The Rainforest Wasp

The Rainforest Wasp in Amazon Jungle: Local species richness and between-site similarity in species composition of parasitoid wasps (Hymenoptera: Ichneumonidae; Pimplinae and Rhyssinae) were correlated with those of four plant groups (pteridophytes, Melastomataceae, Burseraceae and Arecaceae) in a western Amazonian lowland rain forest mosaic. The mosaic structure of the forest was related to variation in soils within the non-inundated terrain. Significant matrix correlation between patterns in parasitoid wasp species composition and plant species composition was found in jungle. Most of the overall correlation was due to idiobiont parasitoids of weakly concealed hosts, which attack host larvae and pupae in exposed situations,with two of thefour ecologically defined parasitoid groups showingno correlation at all.A positive correlation between the number of plant species and the number of Pimplinae and Rhyssinae species at a site was found when the latter was corrected for collecting effort. Consequently, the degree of floristic difference between sites may be indicative of the difference in species composition of ichneumonids, and the species richness of plants may serve as a predictor of the species richness of parasitoid wasps. Although these results were obtained in a mosaic including structurally and floristically clearly different types of rain forest, the correlation coefficients were relatively low, and the present results lend only weak support to the idea of using plant distributions as indicators of animal distributions with jungle trips.

There are several ways in which the patchily distributed plant communities may affect the distribution of parasitoid wasps. Species richness and architectural complexity of the vegetation are expected to increase the number of available niches both for herbivores and their parasitoids (Hawkins 1988), and variation in these vegetation properties may affect the cues that parasitoids use for host location (Gauld 1991, Vinson 1976). There is some experimental evidence that the herbivore-induced volatiles of different plant species may attract different
parasitoid species (Godfray 1994). In addition, many specialized herbivores sequester secondary chemicals from their food plants for protection against predators and parasitoids, which may force the parasitoids to specialize on hosts that feed only on a limited range of (patchily distributed) plant species (Gauld et al. 1992).

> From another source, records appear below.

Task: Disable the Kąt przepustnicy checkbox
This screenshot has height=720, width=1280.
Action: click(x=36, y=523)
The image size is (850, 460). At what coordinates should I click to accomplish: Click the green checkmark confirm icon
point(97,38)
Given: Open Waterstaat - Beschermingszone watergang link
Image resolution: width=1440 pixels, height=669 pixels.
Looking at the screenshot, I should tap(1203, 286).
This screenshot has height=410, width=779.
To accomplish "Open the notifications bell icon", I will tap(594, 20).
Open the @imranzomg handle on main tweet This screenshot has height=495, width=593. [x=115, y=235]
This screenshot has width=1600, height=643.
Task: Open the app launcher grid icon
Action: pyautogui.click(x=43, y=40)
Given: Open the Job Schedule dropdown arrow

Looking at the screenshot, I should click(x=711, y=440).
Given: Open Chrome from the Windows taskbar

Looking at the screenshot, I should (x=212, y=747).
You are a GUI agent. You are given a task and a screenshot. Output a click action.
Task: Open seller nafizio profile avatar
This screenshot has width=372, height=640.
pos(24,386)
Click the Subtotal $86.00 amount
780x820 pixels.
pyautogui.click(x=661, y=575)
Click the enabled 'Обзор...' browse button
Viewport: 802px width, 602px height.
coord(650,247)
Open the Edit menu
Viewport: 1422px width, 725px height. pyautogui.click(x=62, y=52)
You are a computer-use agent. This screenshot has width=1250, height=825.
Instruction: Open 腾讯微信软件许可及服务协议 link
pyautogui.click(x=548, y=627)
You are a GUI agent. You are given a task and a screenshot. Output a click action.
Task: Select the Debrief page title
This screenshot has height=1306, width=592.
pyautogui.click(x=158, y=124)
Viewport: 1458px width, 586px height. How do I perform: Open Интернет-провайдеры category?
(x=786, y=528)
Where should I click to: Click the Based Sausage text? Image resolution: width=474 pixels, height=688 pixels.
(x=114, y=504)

Correlation between plant and parasitoid species richness and the patterns in their species compositions would support the idea that such niche differentiation is an important factor in explaining the high diversity of parasitoid wasps in Peruvian Amazonia.

Wasps in cloud forest lowland amazon trail Peru

Wasps can be nasty stinging pests spoiling a summer’s day in jungle trips, but they are just one of a group of insects, including ants and bees, or Hymenoptera, the second most diverse insect order (circa 100.000 described species).It’s hard to generalize about such a diverse group. wasps vary greatly in size from the tiny to the worryingly large.

Some species build large intricate nests, others build simple ones and many build none at all in jungle. A few wasp species are solitary, such as potter wasps in amazon rainforest. Most are communal, living in hives of from five or ten individuals to many tens of thousands. Although hive wasps operate a caste system incorporating a queen, workers and so on, each species has its own unique live history in amazon rainforest.

Some live by scavenging, others live by robbing ants or other insects of larvae in jungle. Minute non-communal parasitic wasps, able to fit in this printed lay their eggs in a caterpillar which then produces dozens more tiny wasps instead of a moth or a butterfly in manu. Before they emerge from the caterpillar, the tiny maggots are in turn parasitized by another kind of wasp – a hyperparasite in amazon rainforest.

Another highly specialized group of tiny wasps (Cynipidae) – gall wasps – lay their eggs in tree branches and, by some unknown chemical means in jungle, force the tree to produce a spongy amorphous tissue called a gall. Safely within this chamber the wasp maggot will develop into an adult to continue the cycle in jungle trips.

That is if it escapes predators or parasites, at least one of which may well be another wasp .some wasps have coevolved, creating fascinating relationships in jungle peruvian. Fig trees (Flrassp), fairly common in the rainforest, display a remarkable symbiotic relationship with fig wasps that are about the size of a match-head in amazon rainforest of Peru.

Inside the hard and gourd-like fig are minute, composite flowers which are female, male or sterile. Despite having male and male flowers side-by-side pollination cannot occur because the female flowers mature earlier than the males. A few of the flowers are sterile and are used by the previous generation of female fig wasps to lay eggs in.

The male wasps hatch first and inseminate the still unborn female wasps. As the females hatch at precisely the same time that the male flowers reach maturity, they exit the flower laden with pollen in search of another fig. searching for a sterile flower in which to lay her eggs, the female deposits her precious pollen cargo on female flowers.

After laying her eggs the female fig-wasp dies, at least if she isn’t finished off first by one of the parasitic male fig wasps roaming around inside the fig looking for partners to mate with. Each fig tree relies on just one species of wasp to do the pollinating. According to tropical biologists Forsyth and Miyata, around 900 kinds of neotropical fig tree are known, so there must be at least 900 fig wasps to go with each tree species.